Required action: When you reach the line in the data below that contains "Instruction: Click the iFR", please start repeating lines exactly, and stop after the line that contains "Given: Click the alerts", repeating nothing else.

Supplied information:
====
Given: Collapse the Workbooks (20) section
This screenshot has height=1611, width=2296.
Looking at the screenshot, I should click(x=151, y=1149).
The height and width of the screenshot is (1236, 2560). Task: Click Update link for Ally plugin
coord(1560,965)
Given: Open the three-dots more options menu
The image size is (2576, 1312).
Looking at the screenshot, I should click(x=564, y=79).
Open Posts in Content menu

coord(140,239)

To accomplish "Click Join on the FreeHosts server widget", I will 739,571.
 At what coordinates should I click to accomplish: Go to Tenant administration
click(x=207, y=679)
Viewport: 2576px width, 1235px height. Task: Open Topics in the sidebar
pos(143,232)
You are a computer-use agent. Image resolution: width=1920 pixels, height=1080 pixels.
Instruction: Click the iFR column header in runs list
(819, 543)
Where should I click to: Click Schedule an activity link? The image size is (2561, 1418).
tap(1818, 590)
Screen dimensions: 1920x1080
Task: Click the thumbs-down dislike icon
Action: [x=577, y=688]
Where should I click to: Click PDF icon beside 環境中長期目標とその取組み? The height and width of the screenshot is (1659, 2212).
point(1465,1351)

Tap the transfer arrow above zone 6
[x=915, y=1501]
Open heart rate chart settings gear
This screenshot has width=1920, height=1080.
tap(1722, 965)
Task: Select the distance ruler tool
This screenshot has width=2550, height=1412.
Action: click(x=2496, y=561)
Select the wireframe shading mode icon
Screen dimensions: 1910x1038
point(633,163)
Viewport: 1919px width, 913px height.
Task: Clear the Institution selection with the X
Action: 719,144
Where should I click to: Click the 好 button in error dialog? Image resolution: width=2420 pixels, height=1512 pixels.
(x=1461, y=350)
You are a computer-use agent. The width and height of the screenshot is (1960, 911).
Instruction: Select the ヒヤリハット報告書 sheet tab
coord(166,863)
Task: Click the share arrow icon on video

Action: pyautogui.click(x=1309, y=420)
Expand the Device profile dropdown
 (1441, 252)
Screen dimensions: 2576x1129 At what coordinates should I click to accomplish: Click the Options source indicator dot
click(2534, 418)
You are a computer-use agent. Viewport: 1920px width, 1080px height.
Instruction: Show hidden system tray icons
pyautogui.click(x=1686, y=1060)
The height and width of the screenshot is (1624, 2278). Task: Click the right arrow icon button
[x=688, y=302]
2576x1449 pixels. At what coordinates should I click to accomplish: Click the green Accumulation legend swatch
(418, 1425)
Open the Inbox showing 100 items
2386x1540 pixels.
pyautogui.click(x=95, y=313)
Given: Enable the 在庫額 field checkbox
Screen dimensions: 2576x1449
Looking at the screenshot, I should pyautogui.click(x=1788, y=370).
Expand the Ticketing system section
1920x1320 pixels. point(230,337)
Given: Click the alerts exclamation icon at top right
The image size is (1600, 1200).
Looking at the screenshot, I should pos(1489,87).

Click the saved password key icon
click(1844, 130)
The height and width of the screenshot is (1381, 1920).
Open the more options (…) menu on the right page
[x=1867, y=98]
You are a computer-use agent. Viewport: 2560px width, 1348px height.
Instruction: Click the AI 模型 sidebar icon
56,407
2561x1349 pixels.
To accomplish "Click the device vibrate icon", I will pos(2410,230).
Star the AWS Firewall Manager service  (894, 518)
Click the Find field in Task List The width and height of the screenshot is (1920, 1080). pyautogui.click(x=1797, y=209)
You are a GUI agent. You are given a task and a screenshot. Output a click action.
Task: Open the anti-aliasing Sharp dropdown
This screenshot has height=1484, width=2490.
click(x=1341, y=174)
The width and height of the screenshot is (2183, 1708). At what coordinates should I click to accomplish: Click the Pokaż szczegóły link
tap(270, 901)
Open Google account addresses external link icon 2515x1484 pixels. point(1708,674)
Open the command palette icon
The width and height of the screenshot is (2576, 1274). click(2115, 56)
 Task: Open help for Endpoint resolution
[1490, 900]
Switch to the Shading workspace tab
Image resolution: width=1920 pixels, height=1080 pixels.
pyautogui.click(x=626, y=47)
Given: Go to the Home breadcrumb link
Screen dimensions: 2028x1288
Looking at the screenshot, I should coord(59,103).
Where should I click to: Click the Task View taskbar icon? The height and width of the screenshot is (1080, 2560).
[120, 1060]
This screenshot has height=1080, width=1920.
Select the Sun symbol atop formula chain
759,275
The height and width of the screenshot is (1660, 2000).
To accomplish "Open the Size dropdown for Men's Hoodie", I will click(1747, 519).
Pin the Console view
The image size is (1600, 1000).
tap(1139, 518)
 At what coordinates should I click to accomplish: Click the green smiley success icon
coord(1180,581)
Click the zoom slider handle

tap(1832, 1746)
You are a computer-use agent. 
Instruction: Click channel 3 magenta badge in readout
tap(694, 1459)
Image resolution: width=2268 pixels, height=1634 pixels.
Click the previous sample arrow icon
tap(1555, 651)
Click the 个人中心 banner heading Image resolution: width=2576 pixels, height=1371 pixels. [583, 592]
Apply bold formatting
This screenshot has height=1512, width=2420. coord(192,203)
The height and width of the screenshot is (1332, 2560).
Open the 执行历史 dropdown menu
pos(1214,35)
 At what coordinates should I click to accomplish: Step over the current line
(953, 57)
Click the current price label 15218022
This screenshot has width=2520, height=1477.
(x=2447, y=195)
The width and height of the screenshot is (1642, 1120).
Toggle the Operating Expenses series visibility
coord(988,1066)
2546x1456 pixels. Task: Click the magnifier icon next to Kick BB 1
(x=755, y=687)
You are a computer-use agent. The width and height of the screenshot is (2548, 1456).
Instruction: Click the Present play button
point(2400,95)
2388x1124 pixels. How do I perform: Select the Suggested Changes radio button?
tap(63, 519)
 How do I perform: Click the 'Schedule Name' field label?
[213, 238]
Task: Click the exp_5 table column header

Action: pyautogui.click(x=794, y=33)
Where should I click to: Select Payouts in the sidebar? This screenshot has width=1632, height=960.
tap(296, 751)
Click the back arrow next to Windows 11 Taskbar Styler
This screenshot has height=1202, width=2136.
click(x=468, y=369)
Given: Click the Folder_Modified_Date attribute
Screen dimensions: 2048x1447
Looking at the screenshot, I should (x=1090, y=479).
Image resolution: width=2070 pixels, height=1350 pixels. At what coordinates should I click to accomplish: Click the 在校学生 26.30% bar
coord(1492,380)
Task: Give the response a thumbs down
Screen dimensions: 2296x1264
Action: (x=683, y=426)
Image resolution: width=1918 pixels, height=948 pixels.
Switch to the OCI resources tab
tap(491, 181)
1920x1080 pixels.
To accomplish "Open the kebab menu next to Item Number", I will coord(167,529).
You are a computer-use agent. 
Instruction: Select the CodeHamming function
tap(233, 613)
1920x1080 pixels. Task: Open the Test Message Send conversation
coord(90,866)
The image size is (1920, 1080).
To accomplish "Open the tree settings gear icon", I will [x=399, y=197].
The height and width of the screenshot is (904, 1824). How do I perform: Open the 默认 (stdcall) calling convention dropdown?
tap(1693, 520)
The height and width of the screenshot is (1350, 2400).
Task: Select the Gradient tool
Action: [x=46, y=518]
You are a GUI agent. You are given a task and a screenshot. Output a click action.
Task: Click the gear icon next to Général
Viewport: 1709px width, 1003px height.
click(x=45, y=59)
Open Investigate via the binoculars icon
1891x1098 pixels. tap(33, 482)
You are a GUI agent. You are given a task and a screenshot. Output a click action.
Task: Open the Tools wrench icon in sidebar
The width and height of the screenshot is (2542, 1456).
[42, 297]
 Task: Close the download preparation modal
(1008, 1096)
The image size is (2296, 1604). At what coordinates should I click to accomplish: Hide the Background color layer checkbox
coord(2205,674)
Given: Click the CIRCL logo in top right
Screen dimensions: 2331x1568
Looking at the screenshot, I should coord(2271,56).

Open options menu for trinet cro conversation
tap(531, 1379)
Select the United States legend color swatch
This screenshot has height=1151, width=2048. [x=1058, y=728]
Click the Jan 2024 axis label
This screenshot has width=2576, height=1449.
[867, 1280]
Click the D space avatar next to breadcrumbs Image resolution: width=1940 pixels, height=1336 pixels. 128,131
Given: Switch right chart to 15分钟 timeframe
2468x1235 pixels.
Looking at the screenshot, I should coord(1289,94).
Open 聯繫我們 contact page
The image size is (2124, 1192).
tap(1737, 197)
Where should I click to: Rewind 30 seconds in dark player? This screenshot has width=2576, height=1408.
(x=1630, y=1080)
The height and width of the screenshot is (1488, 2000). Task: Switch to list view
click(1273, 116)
====
Response area:
Instruction: Click the iFR column header in runs list
(819, 543)
Where should I click to: Click Schedule an activity link? The image size is (2561, 1418).
tap(1818, 590)
Screen dimensions: 1920x1080
Task: Click the thumbs-down dislike icon
Action: [x=577, y=688]
Where should I click to: Click PDF icon beside 環境中長期目標とその取組み? The height and width of the screenshot is (1659, 2212).
point(1465,1351)

Tap the transfer arrow above zone 6
[x=915, y=1501]
Open heart rate chart settings gear
This screenshot has width=1920, height=1080.
tap(1722, 965)
Task: Select the distance ruler tool
This screenshot has width=2550, height=1412.
Action: click(x=2496, y=561)
Select the wireframe shading mode icon
Screen dimensions: 1910x1038
point(633,163)
Viewport: 1919px width, 913px height.
Task: Clear the Institution selection with the X
Action: 719,144
Where should I click to: Click the 好 button in error dialog? Image resolution: width=2420 pixels, height=1512 pixels.
(x=1461, y=350)
You are a computer-use agent. The width and height of the screenshot is (1960, 911).
Instruction: Select the ヒヤリハット報告書 sheet tab
coord(166,863)
Task: Click the share arrow icon on video

Action: pyautogui.click(x=1309, y=420)
Expand the Device profile dropdown
 (1441, 252)
Screen dimensions: 2576x1129 At what coordinates should I click to accomplish: Click the Options source indicator dot
click(2534, 418)
You are a computer-use agent. Viewport: 1920px width, 1080px height.
Instruction: Show hidden system tray icons
pyautogui.click(x=1686, y=1060)
The height and width of the screenshot is (1624, 2278). Task: Click the right arrow icon button
[x=688, y=302]
2576x1449 pixels. At what coordinates should I click to accomplish: Click the green Accumulation legend swatch
(418, 1425)
Open the Inbox showing 100 items
2386x1540 pixels.
pyautogui.click(x=95, y=313)
Given: Enable the 在庫額 field checkbox
Screen dimensions: 2576x1449
Looking at the screenshot, I should pyautogui.click(x=1788, y=370).
Expand the Ticketing system section
1920x1320 pixels. point(230,337)
Given: Click the alerts exclamation icon at top right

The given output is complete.